Anyone and everyone can benefit from having better balance. From professional athletes to the active aging population, balance plays a critical role in everyday life. Whether a professional gymnast is flipping on a beam, or a senior is simply trying to lower their risk of falling, improving balance starts with two things: identifying muscle imbalances and follows up with corrective exercise. The skeleton is put together in a way that encourages a steady base and equal weight distribution. This allows a person’s center of gravity to be right around the belly button. If a person has no muscle imbalances, their weight and center of gravity would be sitting directly above the pelvis. The hip bone then distributes that weight to each of the legs. In a perfect world that would mean the person’s knees would be directly below the hip joint and the ankle would be straight below the knee joint. The perfect world hardly exists, and muscle imbalances are the reason.
Every moving joint has a muscle origin point on either side of it. For example, the shoulder joint holds the origin points of the biceps brachii and triceps brachii muscles. If the biceps muscle is stronger or tighter than the triceps muscle, the shoulder joint will be pulled and rotated forward. Any muscle imbalance will cause a change in mass distribution, ultimately resulting in a new center of mass. The body will compensate for this by changing gait or shifting other joints into a position that will feel stable. Unfortunately, this new position is usually one that the joint is not meant to be in. Until the initial imbalances are corrected through training, more imbalances will occur. The longer someone waits to begin corrective exercise, the harder it will be to correct, and the likelihood of injury or sustained damage will increase.

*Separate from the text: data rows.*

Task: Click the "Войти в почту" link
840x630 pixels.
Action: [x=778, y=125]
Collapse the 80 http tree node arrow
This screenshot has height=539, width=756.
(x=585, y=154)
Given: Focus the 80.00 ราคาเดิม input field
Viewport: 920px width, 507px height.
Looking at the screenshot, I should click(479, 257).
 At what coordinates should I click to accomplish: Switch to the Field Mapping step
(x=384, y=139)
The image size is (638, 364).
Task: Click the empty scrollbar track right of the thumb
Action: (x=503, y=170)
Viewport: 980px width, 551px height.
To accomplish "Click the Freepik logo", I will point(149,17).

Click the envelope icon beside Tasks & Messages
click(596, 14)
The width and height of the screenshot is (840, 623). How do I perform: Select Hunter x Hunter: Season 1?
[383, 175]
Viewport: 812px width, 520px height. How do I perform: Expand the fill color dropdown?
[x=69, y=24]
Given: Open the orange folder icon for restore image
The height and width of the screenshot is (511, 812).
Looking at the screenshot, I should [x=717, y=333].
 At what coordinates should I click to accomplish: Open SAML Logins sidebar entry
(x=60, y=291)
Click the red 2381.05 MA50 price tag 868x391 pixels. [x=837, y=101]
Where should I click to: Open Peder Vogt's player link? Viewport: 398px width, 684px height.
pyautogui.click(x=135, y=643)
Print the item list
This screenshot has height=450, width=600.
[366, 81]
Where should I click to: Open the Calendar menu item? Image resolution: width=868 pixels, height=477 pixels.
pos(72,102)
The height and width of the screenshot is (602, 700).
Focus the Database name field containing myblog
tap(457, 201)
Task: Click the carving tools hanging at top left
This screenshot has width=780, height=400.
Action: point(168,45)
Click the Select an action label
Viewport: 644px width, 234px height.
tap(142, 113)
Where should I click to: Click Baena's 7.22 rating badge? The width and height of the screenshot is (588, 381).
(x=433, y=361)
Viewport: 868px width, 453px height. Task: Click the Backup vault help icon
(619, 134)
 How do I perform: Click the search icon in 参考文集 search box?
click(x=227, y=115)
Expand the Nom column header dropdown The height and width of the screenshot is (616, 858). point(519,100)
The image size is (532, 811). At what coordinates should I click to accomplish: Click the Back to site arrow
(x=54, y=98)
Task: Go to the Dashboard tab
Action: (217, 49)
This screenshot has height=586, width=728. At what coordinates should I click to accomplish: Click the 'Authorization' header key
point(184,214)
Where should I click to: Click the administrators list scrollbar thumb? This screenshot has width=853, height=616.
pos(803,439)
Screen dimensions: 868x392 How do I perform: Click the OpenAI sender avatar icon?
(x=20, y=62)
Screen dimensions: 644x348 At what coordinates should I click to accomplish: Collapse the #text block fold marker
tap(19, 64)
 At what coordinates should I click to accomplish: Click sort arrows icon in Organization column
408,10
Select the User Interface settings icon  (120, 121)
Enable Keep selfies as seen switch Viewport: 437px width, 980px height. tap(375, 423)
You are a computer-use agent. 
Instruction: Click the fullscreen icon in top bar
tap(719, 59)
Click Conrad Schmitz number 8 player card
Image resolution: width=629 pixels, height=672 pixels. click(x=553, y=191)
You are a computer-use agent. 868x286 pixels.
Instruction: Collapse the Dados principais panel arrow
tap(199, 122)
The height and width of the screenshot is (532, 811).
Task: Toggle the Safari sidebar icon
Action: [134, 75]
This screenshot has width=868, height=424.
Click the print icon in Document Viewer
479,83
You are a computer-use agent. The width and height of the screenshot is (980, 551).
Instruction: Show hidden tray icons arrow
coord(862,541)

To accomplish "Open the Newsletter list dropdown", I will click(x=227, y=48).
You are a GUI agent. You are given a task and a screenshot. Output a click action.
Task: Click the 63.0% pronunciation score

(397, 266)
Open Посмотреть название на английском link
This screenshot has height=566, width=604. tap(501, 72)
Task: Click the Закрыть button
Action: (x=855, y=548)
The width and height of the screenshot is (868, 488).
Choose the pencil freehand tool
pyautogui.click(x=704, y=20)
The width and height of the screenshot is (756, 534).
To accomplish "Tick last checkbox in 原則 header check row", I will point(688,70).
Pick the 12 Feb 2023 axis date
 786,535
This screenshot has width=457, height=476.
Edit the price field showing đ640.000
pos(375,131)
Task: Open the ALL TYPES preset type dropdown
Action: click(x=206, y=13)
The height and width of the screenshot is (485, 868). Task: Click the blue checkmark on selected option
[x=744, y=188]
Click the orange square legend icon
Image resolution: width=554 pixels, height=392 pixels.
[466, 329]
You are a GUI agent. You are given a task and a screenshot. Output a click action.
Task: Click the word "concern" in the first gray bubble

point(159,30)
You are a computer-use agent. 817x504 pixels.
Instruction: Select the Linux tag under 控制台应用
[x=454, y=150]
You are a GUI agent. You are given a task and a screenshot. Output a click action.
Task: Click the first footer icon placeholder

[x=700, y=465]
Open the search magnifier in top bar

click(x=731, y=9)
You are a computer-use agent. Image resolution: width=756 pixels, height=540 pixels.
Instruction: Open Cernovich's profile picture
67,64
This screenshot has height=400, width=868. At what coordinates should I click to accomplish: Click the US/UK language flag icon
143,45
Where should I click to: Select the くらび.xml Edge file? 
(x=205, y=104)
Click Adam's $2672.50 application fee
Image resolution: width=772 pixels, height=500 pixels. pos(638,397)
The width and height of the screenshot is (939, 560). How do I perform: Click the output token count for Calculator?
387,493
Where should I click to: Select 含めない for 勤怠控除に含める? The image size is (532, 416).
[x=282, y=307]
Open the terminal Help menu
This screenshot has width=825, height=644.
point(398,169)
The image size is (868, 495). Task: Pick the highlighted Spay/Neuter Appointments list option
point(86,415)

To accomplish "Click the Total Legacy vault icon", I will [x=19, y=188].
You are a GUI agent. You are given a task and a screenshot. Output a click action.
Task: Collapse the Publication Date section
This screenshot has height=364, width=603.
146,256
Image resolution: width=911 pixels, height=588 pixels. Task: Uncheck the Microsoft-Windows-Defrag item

When the skeleton is completely in balance, all the joints are aligned, and the body is in its most stable position. Recognizing these imbalances are important, especially with the active aging community. The most common shifts in the skeleton are:
- Anterior Pelvic Tilt (when the pelvis is rotated forward)
- Excessive Kyphotic Posture (rounded back/shoulders)
- Internal Rotation of the Shoulders (which can cause shoulder injury)
And all these deviations will not only cause pain, but a shift in someone’s center of balance. Being mindful of these imbalances and working on correcting them as soon as possible are very important. Corrective exercise will allow someone to achieve better balance while also relieving the pain caused by the skeletal shifts. With every muscle imbalance, there is a tight muscle and a weak antagonist muscle. Both issues should simultaneously be worked on to correct the imbalance.
Ways of releasing the tight muscle temporarily include:
- Soft Tissue Massage
- Foam Rolling
Ways of strengthening the weak muscle for long term correction include:
- Moving the Joint
- Isolation Exercises
- Isometric Contractions
Including any combination of these in an exercise program will help alleviate those muscle imbalances, providing pain relief and better balance. Consider scheduling an assessment with a fitness professional to have these possible imbalances identified and exercise prescribed to help!